_What is needed_
Carry on the TF-IDF article below, starting right after its last sentence.
** START OF Given text **
TF-IDF: Vector representation of Text

November 29, 2017

TF-IDF is an abbreviation for Term Frequency-Inverse Document Frequency and is a very common algorithm to transform text into a meaningful representation of numbers. The technique is widely used to extract features across various NLP applications. This article would help you understand the importance of TF-IDF, and how to compute and apply the algorithm in your applications.

Vector representation of Text

To use a machine learning algorithm or a statistical technique on any form of text, it is prescribed to transform the text into some numeric or vector representation. This numeric representation should depict significant characteristics of the text. There are many such techniques, for example, occurrence, term-frequency, TF-IDF, word co-occurrence matrix, word2vec and GloVe.

Occurrence based vector representation

Since TF-IDF is an occurrence based numeric representation of text, let us understand the other primitive occurrence based techniques and how TF-IDF has evolved over them. One of the simplest ways to represent text in the form of numbers is how many times the word occurs in the entire corpus.

Term Frequency

We assume that higher values of a word would simply mean greater importance in the given text. This is true but what if the documents across our corpus are of different sizes? In that case, the bigger size documents would naturally have more occurrences of words than smaller documents. Therefore, a better representation would be to normalize the occurrence of the word with the size of the document and is called term-frequency.

Numerically, term frequency of a word is defined as follows:

tf(w) = doc.count(w)/total words in doc

Inverse Document Frequency

While computing term-frequency, each term is considered equally important and given a chance to participate in vector representation. But, there would be certain words which are so common across documents that they may contribute very little in deciding the meaning of it. Term frequency of such words for example ‘the’, ‘a’, ‘in’, ‘of’ etc might suppress the weights of more meaningful words. Therefore, to reduce this effect, the term frequency is discounted by a factor called inverse document frequency.

idf(w) = log(total number of documents/number of documents containing word w)

Term Frequency-Inverse Document Frequency

As a result, we have a vector representation which gives high value for a given term if that term occurs often in that particular document and very rarely anywhere else. If the term occurs in all the documents, idf computed would be 0. TF-IDF is the product of term-frequency and inverse document frequency.

Tf-idf(w) = tf(w)*idf(w)

The more important a word is in the document, it would get a higher tf-idf score and vice versa.
** END OF Given text **
** START OF Dataset content **
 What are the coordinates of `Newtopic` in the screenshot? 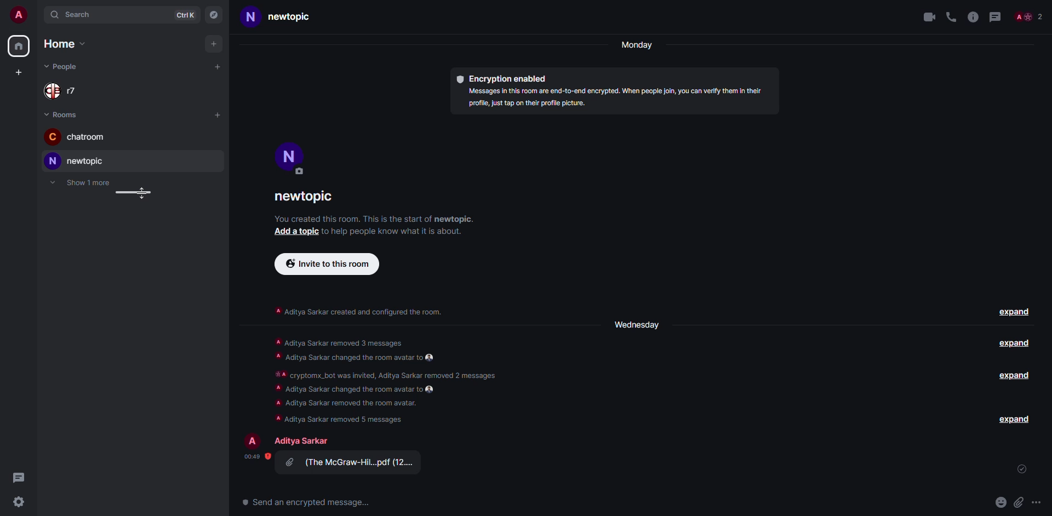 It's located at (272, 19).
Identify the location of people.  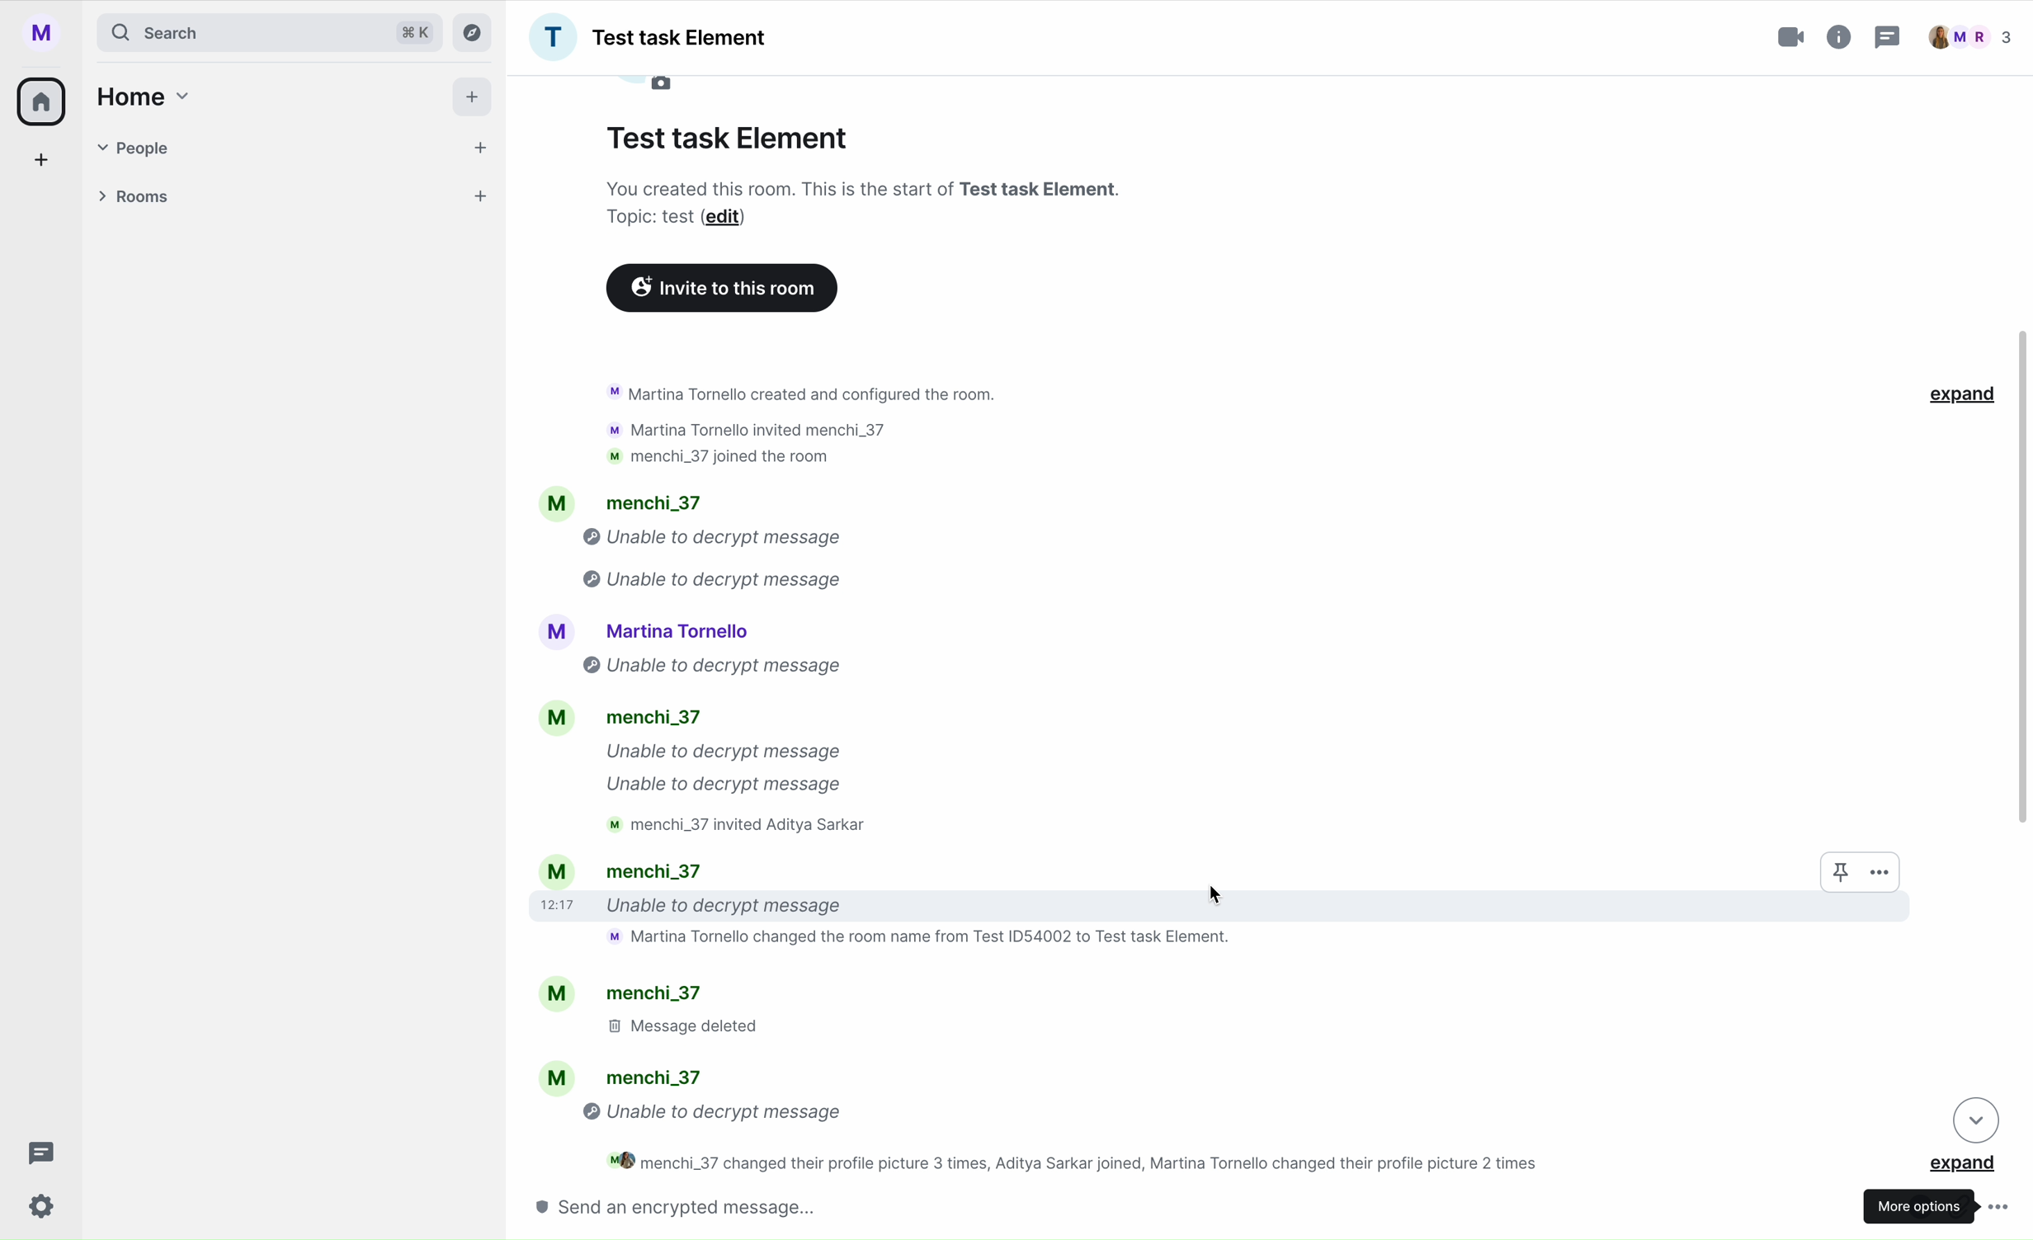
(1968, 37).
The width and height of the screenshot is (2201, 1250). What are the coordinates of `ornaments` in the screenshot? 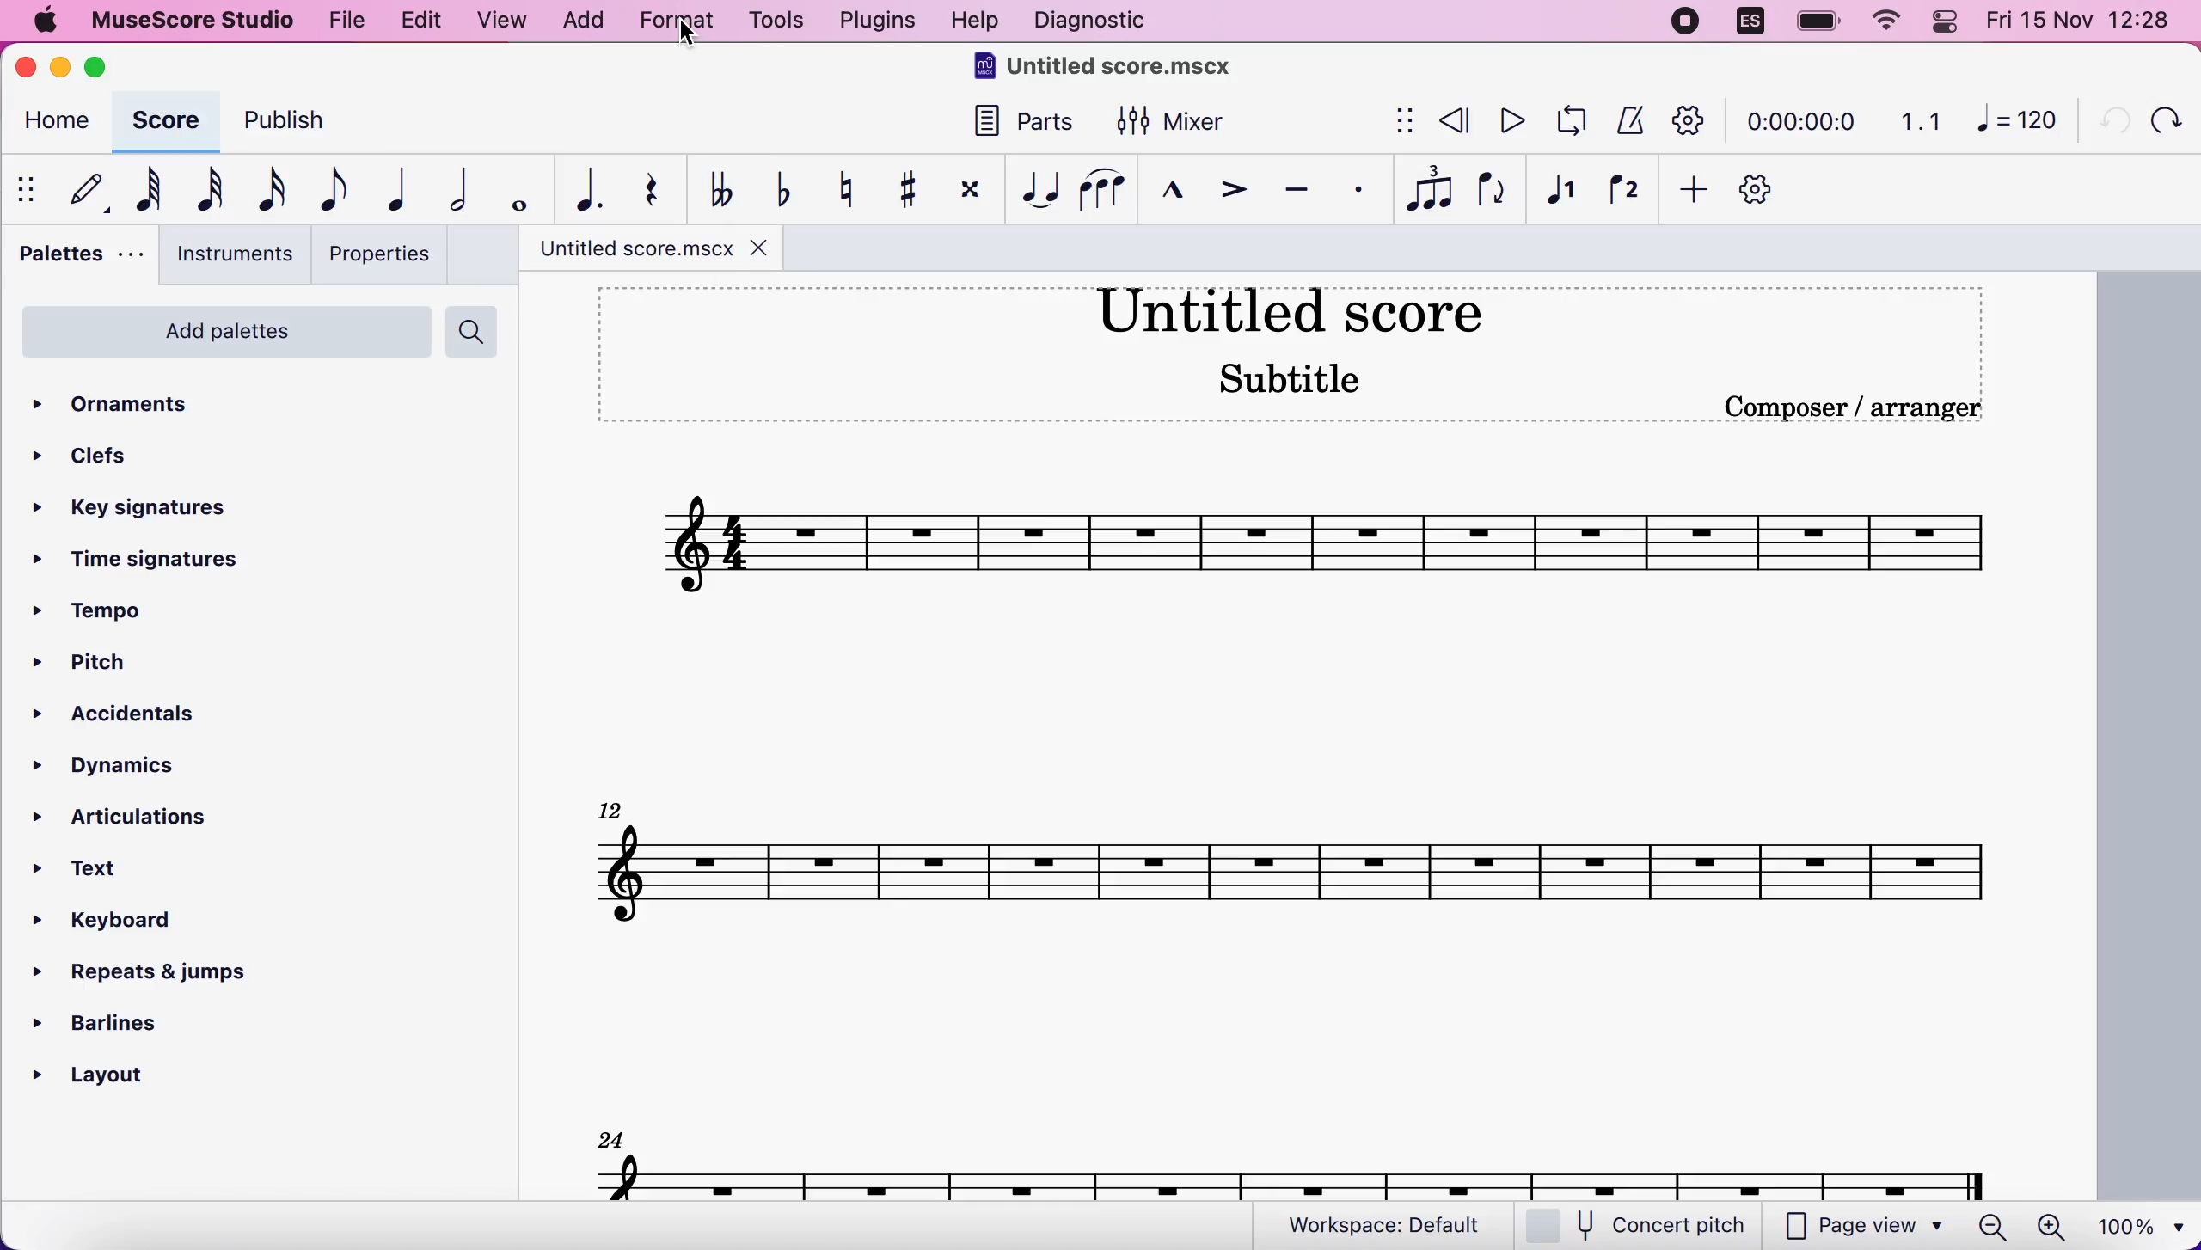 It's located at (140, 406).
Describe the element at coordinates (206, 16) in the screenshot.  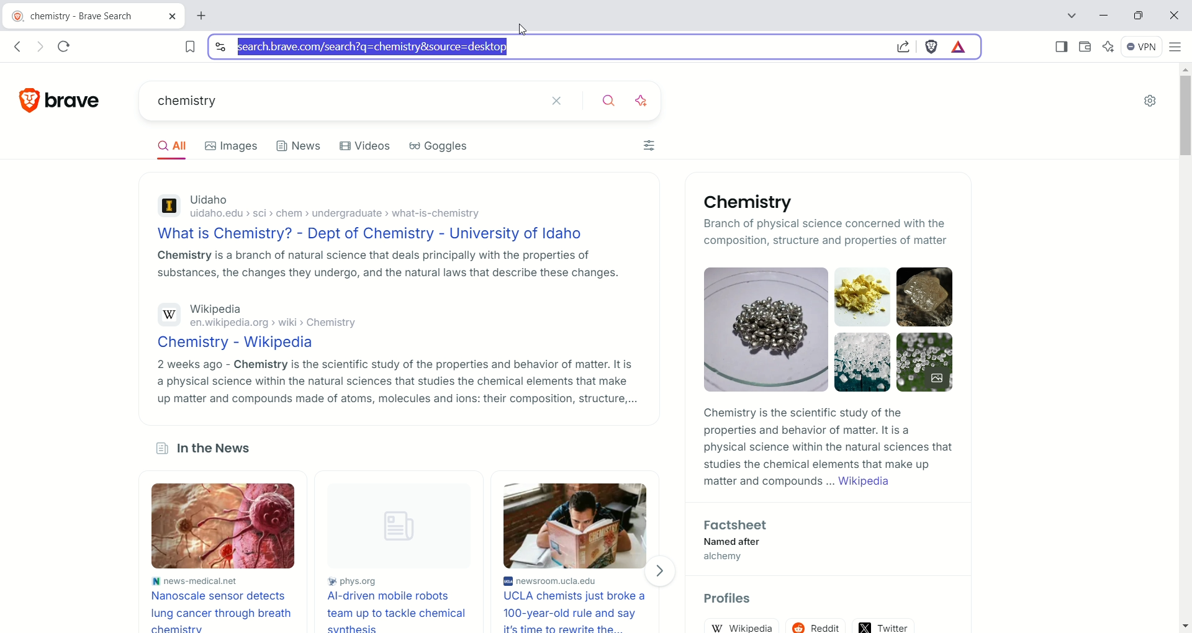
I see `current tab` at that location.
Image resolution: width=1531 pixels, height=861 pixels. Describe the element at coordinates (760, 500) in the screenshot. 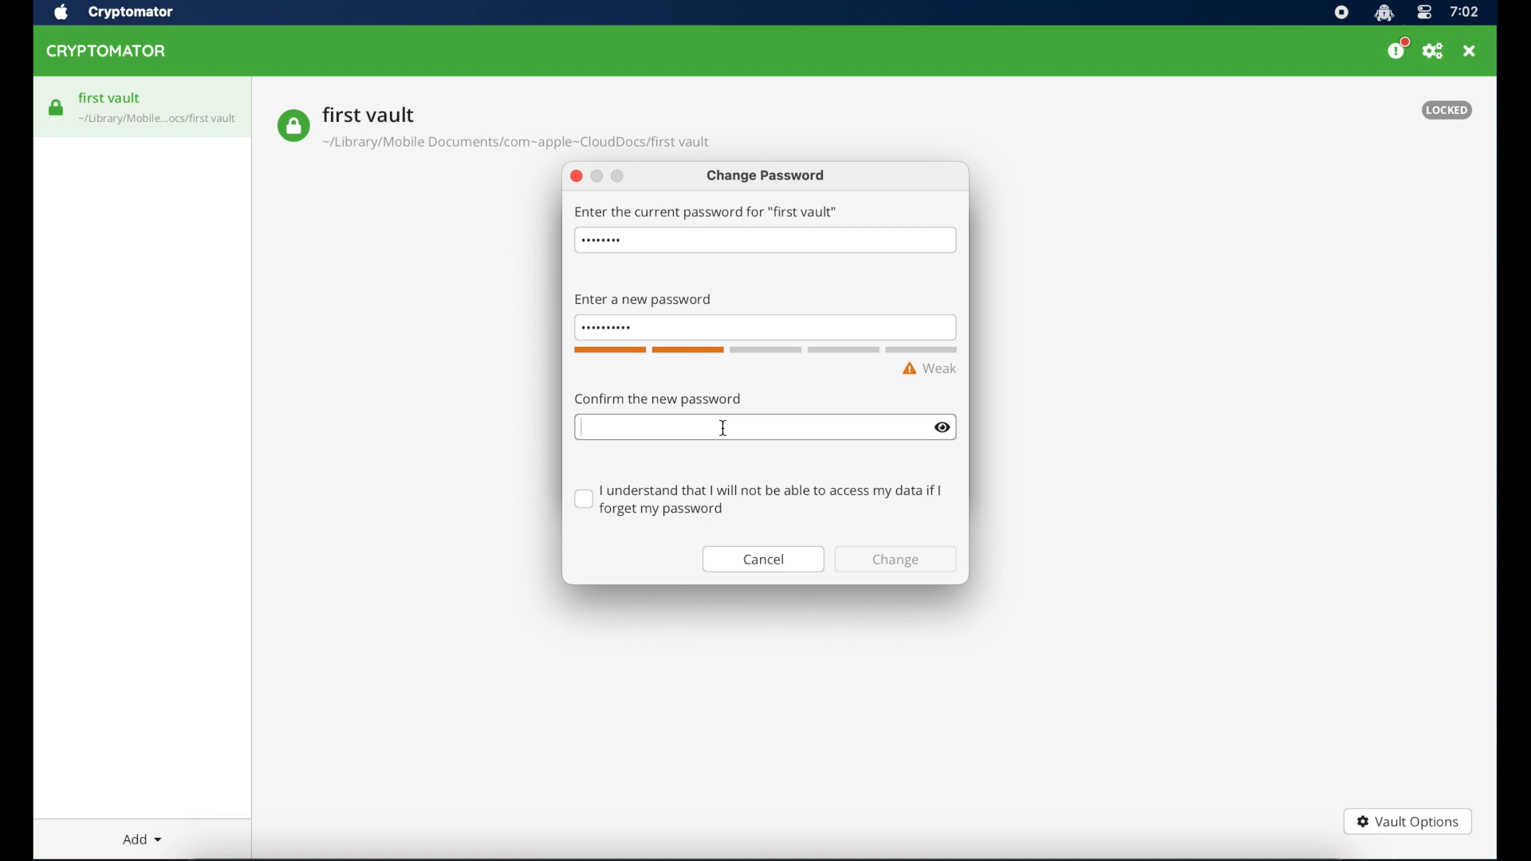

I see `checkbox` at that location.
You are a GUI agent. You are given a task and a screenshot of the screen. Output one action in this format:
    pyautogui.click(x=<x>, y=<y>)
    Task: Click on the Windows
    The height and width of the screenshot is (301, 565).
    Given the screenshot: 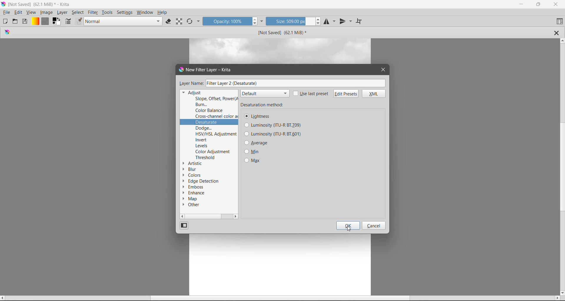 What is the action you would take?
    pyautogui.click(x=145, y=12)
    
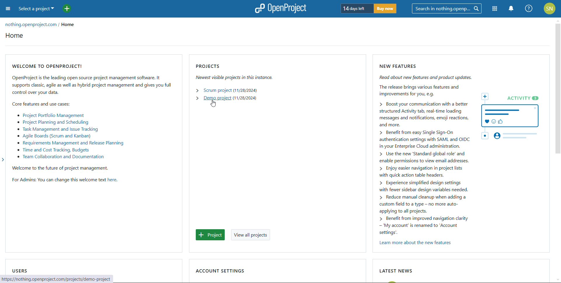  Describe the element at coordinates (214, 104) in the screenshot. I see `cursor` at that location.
** END OF Dataset content **
_The response_
Illustration

Toy corpus and desired behavior

Let’s take an example of a corpus consisting of following 5 documents:

This car got the excellence award
Good car gives good mileage
This car is very expensive
This company is financially good
The company is growing with very high production

The first three documents talk about cars and the remaining two about a company. In the first category, though the car defines the context but significant meaning of each document comes from the attributes related to the car. Similarly, in the other category, the financial and production status of the company would be more useful features. The rest of the common words, however, are less meaningful and therefore should get a low score.

Code illustration

The following python code would build a TF-IDF model for the given corpus:

from sklearn.feature_extraction.text import TfidfVectorizer 
import operator
corpus=["this car got the excellence award",\
         "good car gives good mileage",\
         "this car is very expensive",\
         "the company is growing with very high production",\
         "this company is financially good"]
vocabulary = set()
for doc in corpus:
    vocabulary.update(doc.split())
vocabulary = list(vocabulary)
word_index = {w: idx for idx, w in enumerate(vocabulary)}
tfidf = TfidfVectorizer(vocabulary=vocabulary)
# Fit the TfIdf model
tfidf.fit(corpus)
tfidf.transform(corpus)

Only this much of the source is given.